VON KLAUS ULINSKI
Vor einem Jahr stand hier, wo ich jetzt sitze, eine mächtige, 200 Jahre alte Buche. Sie war ein Wahrzeichen der Beständigkeit – tief verwurzelt, fest verankert, ein Schutzspender für alles um sie herum. Im Sommer bot sie Schatten, bei Regen und Unwettern diente sie als Zuflucht. Die Pferde auf der angrenzenden Koppel suchten unter ihr Schutz, Spaziergänger verweilten auf der Bank in ihrem Schatten, und sie war ein vertrauter Anblick in der Landschaft. Sie gehörte einfach dazu, war ein stiller Garant für Sicherheit und Kontinuität.
Dann, von einem Tag auf den anderen, war sie gefällt. Einfach verschwunden. Ein leerer Himmel, wo vorher ihre Krone war. Die Bank steht nun ungeschützt da, jeder Wetterlage ausgeliefert. Was vorher selbstverständlich war – ihr Schutz, ihre Beständigkeit – ist plötzlich Vergangenheit.

Ein ähnlicher Verlust hat sich am vergangenen Wochenende auf der Münchener Sicherheitskonferenz vollzogen. Gewissheiten, die über Jahrzehnte galten, wurden in Frage gestellt oder aufgelöst. Sicherheitszusagen, die als unumstößlich erschienen, sind nicht mehr sicher. Bündnisse, die Stabilität versprachen, müssen neu gedacht werden. Was lange als unverrückbar galt, kann sich offenbar von einem Moment auf den anderen verändern.
Wie gehen wir mit diesen Verlusten um? Wie reagieren wir, wenn das, was uns Sicherheit gegeben hat, plötzlich nicht mehr existiert? Die Antwort kann nicht Resignation sein, sondern eine neue, bewusste Auseinandersetzung mit der Realität. So wie die gefällte Buche ein Symbol dafür ist, dass selbst das Stabilste nicht ewig währt, zeigt die geopolitische Lage, dass nichts garantiert ist.

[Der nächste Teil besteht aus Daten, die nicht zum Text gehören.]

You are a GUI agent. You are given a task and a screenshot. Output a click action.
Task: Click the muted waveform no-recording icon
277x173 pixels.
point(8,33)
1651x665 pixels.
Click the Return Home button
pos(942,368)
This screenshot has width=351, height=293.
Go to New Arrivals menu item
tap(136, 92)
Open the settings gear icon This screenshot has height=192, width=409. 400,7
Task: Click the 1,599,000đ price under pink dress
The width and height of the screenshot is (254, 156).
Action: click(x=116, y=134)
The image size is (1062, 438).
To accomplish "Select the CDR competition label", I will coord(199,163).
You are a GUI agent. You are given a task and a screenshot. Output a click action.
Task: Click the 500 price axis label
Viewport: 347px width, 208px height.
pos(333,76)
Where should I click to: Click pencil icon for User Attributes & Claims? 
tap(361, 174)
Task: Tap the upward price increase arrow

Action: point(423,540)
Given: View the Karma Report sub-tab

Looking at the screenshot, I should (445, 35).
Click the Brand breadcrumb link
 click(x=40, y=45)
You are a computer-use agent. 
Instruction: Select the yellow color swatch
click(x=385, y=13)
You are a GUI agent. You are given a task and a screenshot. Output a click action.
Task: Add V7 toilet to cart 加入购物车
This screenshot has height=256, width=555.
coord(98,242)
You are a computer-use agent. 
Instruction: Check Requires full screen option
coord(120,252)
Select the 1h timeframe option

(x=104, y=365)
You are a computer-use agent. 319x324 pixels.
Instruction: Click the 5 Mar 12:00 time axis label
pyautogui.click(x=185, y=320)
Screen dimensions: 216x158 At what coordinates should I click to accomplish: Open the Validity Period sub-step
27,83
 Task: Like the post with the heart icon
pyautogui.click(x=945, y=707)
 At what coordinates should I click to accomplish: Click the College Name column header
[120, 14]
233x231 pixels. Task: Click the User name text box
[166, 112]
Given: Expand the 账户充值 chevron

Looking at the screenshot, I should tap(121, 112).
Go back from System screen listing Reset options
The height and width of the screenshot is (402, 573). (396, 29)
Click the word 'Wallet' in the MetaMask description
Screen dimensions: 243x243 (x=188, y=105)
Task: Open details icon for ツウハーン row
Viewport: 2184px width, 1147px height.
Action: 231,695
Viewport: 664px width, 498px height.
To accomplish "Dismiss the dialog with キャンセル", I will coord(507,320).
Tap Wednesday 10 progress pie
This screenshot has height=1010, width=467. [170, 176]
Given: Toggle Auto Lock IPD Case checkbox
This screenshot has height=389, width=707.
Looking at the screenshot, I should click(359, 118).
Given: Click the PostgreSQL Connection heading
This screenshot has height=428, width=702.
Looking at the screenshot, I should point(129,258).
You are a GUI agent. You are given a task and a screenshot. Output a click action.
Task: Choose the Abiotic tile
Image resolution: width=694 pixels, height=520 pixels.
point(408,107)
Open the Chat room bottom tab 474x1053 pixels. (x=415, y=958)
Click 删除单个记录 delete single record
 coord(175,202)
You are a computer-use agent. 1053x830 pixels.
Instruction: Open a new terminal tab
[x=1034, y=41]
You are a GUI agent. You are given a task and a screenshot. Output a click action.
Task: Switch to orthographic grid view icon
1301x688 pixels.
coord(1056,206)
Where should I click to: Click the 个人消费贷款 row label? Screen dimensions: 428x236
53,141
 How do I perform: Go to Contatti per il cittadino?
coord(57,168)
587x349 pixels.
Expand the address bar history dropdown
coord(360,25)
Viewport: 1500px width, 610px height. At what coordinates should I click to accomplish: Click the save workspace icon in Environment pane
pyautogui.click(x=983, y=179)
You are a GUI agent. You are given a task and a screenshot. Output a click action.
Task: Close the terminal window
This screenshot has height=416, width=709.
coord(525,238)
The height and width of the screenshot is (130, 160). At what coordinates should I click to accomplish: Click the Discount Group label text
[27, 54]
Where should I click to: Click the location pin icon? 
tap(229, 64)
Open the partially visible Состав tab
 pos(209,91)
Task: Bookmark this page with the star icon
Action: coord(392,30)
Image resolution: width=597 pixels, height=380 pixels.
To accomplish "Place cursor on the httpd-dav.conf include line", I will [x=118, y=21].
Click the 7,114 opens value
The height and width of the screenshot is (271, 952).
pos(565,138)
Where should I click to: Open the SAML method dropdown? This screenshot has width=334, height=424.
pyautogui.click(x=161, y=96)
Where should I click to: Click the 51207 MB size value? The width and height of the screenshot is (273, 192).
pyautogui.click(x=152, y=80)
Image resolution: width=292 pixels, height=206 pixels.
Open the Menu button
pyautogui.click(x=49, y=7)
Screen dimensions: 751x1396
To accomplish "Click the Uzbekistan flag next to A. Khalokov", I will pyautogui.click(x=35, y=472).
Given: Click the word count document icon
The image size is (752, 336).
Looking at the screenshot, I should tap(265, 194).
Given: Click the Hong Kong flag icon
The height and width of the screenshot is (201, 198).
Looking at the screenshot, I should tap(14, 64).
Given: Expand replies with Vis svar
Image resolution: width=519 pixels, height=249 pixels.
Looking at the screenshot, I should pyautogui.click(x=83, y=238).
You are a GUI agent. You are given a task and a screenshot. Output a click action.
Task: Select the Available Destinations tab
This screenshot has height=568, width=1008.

Aber genau darin liegt auch eine Verantwortung: Nicht in Erstarrung zu verfallen, sondern mit wachem Blick die Herausforderungen anzunehmen. Uns neu zu orientieren, neue Sicherheitsstrukturen zu schaffen und darauf zu achten, dass wir in dieser veränderten Welt nicht nur nach Schutz suchen, sondern ihn auch gemeinsam gestalten.